26. For the purpose of PIS and/or AIS provision, the Payer’s personal data is stored for 3 years after its receipt.
27. Requests for access, correction, and deletion of data shall be sent by the Payer by email to firstname.lastname@example.org. In the request, the Client shall clearly indicate their name and surname. Contacts of the Paysera Data Protection Officer: email@example.com.
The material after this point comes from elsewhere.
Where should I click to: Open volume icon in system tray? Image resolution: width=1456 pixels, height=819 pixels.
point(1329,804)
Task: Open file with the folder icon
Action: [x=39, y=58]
28. In providing the PIS and/or AIS services, the necessary cookie PHPSESSID, ensuring proper performance of the PIS and/or AIS services, is installed on the Payer’s device for the duration of the web session. The Payer may change the settings of their browser so that the cookie would not be accepted or would be deleted, however, in such case the PIS and/or AIS services would not be available due to technical reasons.
29. The Payer, using Paysera services, is advised to get acquainted with the guidelines and recommendations for the safe use of the Paysera system..
30. The present Rules are subject to the law of the Republic of Lithuania, even if a dispute between the Payer and Paysera falls under the jurisdiction of a country other than the Republic of Lithuania.
31. The Payer has the right to submit claims and complaints about the payment services provided to the general email address firstname.lastname@example.org. A written claim from the Payer shall be examined not later than within 15 business days from the day of receipt. In exceptional cases, when due to circumstances that are out of the control of Paysera the response cannot be provided within 15 business days, Paysera shall provide an indecisive response. In any case, the final response shall be provided not later than within 35 business days.
32. If the Payer is not satisfied with the solution of Paysera, the Payer has the right to exercise other legal remedies and:
32.1. submit a claim to the Bank of Lithuania at Totorių g. 4, LT-01121 Vilnius, and/or via email at email@example.com.
32.2. If the Payer is a user, they also have the right to contact the Bank of Lithuania as an institution resolving consumer disputes in an extra-judicial manner (find out more).
33. In case of failure to settle a dispute amicably or in another extrajudicial method of dispute resolution, the dispute shall be settled by the courts following the procedure established by the law according to the location of Paysera’s office.
34. The person, using the PIS in the Paysera system, acknowledges that they are familiar with the present Rules.
35. Paysera reserves the right to amend these Rules unilaterally at any time, and such amendments come into force upon their publication on the Paysera website.